- Theatrical release poster
- Directed by: Durai Balasundaram
- Written by: K. P. Arivanandam
- Produced by: Santhi Balasundaram
- Starring: P. Samuthirakani; Archana Kanthan; Sandhya Sree;
- Cinematography: Mohan Prasanth
- Edited by: B. Lenin
- Music by: Sadanandam & Baranidharan
- Production company: Thamizharasan Theaters
- Distributed by: Viyasbarat Films
- Release date: 8 August 2025;
- Country: India
- Language: Tamil

= Raagu Kethu =

Indian Tamil-language film

Raagu Kethu is a 2025 Indian Tamil-language film written and directed by Durai Balasundaram. The film stars P. Samuthirakani, Archana Kanthan, and Sandhya Sree in the lead roles.
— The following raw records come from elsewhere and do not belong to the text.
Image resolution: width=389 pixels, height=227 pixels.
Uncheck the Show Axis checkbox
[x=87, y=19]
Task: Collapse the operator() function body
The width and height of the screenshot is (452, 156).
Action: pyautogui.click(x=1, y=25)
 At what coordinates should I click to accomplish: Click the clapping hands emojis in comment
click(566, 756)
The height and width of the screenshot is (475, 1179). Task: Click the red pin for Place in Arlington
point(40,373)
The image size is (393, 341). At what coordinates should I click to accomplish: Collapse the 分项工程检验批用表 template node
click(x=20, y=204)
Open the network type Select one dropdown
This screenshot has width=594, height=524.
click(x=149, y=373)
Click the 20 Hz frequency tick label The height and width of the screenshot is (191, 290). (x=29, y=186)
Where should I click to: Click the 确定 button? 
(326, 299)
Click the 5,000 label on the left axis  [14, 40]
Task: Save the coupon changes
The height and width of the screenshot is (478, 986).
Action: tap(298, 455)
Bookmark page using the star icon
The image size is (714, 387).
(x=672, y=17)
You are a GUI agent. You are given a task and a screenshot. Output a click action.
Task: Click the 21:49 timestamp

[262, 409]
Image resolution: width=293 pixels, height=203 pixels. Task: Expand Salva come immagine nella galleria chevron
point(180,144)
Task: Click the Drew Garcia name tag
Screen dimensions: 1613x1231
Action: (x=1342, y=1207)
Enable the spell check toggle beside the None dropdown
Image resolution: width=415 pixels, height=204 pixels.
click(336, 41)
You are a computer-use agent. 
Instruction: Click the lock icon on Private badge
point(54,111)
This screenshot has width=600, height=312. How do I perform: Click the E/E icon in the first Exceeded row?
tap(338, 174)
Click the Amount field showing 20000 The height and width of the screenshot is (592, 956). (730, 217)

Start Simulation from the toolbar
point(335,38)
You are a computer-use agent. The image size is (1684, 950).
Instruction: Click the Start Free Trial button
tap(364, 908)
It is produced by Santhi Balasundaram under the banner of Thamizharasan Theaters.

== Cast ==

- P. Samuthirakani
- Archana Kanthan
- Sandhya Sree
- S.Anand
- Balasundaram
- Kasthuri

== Production ==
The film is written and directed by Durai Balasundaram, while the technical team consists of Mohan Prasanth as the cinematographer, B. Lenin as the editor, and Sadanandam and Baranidharan as the music director.

== Reception ==
Dina Thanthi critic wrote that "After many years, director Durai Balasundaram has made a full-length mythological story into a film in Tamil, targeting the month of Aadi."

Maalai Malar critic wrote that "They have given this Rahu Ketu film as a visual medium for the current generation of youth."

Dinakaran critic stated that "The film will appeal to spiritual lovers."